━━━ Source material

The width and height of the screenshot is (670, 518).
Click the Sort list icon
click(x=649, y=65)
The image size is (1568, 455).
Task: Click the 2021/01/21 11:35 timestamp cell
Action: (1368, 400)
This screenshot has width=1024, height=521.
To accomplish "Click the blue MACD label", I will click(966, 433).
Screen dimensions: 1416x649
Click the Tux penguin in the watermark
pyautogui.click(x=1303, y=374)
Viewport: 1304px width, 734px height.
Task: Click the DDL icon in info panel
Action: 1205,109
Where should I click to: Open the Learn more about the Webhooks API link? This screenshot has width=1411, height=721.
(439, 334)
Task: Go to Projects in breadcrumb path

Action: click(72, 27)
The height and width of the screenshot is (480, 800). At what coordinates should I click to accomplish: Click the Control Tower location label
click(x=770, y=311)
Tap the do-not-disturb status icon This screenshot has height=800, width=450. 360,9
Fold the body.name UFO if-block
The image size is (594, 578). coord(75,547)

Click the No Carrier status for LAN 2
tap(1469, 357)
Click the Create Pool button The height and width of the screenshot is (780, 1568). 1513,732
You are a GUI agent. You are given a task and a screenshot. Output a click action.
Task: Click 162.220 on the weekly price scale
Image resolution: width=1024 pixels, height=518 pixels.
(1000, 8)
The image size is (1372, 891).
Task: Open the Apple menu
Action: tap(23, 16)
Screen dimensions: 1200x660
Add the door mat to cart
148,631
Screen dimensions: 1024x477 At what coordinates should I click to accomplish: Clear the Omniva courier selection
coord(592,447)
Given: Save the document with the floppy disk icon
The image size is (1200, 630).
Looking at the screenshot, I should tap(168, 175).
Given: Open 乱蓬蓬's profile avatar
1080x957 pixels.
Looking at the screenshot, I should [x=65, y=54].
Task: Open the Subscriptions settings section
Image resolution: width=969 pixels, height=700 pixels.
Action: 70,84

━━━━━━

## Exercise
Copy, exactly and only, the lines above that begin with the one containing "Screen dimensions: 1416x649" and finish with the one containing "You are a GUI".

## Exercise result
Screen dimensions: 1416x649
Click the Tux penguin in the watermark
pyautogui.click(x=1303, y=374)
Viewport: 1304px width, 734px height.
Task: Click the DDL icon in info panel
Action: 1205,109
Where should I click to: Open the Learn more about the Webhooks API link? This screenshot has width=1411, height=721.
(439, 334)
Task: Go to Projects in breadcrumb path

Action: click(72, 27)
The height and width of the screenshot is (480, 800). At what coordinates should I click to accomplish: Click the Control Tower location label
click(x=770, y=311)
Tap the do-not-disturb status icon This screenshot has height=800, width=450. 360,9
Fold the body.name UFO if-block
The image size is (594, 578). coord(75,547)

Click the No Carrier status for LAN 2
tap(1469, 357)
Click the Create Pool button The height and width of the screenshot is (780, 1568). 1513,732
You are a GUI agent. You are given a task and a screenshot. Output a click action.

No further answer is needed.